08/12/2023

Dix ans après son suicide, l’oeuvre virtuose de Jack-Alain Léger est ressuscitée



Un best-seller mondial, cinq pseudonymes, une quarantaine de livres, une étiquette de rocker psychédélique : Jack-Alain Léger excellait dans tous les genres, tous les styles. Dix ans après son suicide, le temps est venu de reconsidérer l’oeuvre de cet écrivain virtuose qui aimait porter des masques.



En 1969, Melmoth sort, pour le label Orion, un vinyle intitulé La Devanture des ivresses, un mixage débridé de free jazz, de rock psychédélique, de musique expérimentale et de poésie underground. La voix de Melmoth est étrange, flottante. Ce disque inclassable va recevoir le grand prix de l’académie Charles-Cros.
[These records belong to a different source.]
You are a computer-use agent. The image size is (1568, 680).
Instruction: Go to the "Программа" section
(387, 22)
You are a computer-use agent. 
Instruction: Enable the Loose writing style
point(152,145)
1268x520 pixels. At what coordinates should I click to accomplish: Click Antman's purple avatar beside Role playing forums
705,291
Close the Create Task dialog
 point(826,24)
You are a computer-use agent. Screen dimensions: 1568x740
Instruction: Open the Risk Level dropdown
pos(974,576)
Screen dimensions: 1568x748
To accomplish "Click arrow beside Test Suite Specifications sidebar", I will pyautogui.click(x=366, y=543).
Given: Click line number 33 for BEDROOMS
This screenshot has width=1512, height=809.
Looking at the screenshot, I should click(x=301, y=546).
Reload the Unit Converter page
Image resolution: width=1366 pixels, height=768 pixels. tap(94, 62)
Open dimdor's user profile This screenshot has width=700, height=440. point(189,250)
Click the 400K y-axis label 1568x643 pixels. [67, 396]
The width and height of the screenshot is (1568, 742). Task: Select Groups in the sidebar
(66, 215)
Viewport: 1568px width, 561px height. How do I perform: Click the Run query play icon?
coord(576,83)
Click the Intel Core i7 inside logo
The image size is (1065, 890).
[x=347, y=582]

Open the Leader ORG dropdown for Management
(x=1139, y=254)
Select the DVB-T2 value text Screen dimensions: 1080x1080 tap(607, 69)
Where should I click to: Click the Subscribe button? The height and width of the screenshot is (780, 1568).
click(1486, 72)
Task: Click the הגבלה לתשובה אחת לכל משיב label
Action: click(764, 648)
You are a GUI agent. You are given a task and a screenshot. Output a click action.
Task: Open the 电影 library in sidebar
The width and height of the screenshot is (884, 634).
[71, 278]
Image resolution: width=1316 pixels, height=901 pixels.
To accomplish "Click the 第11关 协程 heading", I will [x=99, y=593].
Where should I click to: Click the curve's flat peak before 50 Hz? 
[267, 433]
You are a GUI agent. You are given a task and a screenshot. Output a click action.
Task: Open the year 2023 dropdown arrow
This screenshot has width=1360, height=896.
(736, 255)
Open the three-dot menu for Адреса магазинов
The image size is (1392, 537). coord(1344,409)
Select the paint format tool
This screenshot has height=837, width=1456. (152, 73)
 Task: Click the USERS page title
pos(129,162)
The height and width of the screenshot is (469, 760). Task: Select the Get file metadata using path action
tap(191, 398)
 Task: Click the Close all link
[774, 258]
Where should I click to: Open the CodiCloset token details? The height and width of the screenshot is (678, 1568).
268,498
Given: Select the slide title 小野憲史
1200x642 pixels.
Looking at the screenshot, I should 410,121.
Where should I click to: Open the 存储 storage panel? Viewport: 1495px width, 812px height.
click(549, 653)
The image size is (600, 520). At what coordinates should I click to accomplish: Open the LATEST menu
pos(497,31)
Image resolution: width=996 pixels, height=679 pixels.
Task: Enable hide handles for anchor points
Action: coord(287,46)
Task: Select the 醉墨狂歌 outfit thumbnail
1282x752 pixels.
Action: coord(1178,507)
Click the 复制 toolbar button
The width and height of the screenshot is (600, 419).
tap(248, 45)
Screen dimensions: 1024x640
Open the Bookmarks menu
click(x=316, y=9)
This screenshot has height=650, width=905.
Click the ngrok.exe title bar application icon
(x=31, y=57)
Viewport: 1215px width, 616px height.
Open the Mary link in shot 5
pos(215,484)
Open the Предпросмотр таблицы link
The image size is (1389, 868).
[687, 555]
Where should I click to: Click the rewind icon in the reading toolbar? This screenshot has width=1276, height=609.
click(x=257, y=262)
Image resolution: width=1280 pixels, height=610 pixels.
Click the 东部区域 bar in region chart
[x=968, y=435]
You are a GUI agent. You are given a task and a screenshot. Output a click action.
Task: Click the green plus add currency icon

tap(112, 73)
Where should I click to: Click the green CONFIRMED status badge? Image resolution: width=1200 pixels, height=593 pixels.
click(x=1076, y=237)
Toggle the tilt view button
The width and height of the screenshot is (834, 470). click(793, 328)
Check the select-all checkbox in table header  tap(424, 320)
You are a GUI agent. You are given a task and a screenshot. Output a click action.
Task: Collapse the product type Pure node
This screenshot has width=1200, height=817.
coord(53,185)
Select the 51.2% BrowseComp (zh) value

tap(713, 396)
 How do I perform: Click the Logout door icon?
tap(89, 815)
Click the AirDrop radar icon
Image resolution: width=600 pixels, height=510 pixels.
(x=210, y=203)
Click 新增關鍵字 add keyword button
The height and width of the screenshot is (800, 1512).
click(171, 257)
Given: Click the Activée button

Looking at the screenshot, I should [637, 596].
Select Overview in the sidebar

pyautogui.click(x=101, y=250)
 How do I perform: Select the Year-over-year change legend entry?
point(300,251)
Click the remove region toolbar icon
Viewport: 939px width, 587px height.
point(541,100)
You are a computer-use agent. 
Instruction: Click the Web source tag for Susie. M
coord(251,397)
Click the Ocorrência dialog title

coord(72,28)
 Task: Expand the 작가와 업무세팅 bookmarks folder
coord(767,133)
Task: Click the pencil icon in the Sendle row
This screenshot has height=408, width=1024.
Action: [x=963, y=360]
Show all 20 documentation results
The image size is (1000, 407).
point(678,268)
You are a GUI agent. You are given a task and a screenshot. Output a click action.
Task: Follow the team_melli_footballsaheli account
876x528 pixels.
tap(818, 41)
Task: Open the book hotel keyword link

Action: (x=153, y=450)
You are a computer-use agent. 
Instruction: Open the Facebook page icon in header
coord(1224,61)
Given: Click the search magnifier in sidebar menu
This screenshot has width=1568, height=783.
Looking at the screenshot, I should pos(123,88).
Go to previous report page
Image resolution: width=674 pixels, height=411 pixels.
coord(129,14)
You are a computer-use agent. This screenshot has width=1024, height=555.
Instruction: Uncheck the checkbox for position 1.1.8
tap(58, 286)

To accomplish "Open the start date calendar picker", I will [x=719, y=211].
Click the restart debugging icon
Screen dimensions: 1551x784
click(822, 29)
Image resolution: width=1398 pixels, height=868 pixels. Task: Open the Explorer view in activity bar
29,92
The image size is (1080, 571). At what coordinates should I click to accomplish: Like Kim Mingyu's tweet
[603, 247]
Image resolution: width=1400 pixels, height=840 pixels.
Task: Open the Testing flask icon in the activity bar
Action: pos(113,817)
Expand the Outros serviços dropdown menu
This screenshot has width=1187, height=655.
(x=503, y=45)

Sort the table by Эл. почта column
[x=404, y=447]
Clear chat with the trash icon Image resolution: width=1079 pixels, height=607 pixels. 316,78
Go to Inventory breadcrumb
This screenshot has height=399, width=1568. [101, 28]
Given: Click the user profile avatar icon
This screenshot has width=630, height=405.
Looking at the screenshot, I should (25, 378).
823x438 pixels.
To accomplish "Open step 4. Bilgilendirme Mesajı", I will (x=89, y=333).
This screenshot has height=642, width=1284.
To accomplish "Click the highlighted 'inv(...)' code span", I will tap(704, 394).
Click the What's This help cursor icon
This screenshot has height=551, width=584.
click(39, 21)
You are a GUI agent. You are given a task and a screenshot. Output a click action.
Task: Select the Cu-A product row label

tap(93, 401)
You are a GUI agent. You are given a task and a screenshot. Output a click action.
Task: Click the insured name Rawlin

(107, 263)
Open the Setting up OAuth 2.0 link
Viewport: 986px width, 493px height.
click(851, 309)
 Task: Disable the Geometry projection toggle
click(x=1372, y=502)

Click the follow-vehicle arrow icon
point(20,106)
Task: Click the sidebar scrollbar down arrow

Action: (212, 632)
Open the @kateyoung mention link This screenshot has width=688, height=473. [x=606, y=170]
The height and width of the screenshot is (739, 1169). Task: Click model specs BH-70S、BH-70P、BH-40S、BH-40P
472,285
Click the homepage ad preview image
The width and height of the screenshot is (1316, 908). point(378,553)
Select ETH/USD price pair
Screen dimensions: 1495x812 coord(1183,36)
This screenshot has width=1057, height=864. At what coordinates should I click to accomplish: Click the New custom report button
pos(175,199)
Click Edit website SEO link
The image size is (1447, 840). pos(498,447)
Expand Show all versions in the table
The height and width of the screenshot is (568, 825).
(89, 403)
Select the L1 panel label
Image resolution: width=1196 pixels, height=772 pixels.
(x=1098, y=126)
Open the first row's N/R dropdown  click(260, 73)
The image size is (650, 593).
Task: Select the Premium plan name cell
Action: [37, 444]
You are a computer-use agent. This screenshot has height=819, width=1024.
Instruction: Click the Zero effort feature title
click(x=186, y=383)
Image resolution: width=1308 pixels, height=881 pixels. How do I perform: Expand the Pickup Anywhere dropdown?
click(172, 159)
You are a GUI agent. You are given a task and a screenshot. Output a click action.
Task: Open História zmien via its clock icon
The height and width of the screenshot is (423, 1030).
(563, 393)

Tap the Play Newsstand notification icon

Melmoth est le premier pseudonyme de Daniel Théron, un écrivain de 22 ans qui publie la même année Being, un ovni littéraire déjanté chez Christian Bourgois, l’éditeur français de la Beat Generation. Melmoth est une référence à un chef-d’oeuvre du roman gothique du XIXe siècle l’Homme errant, l’histoire d'un anti-héros possédé par le Mal.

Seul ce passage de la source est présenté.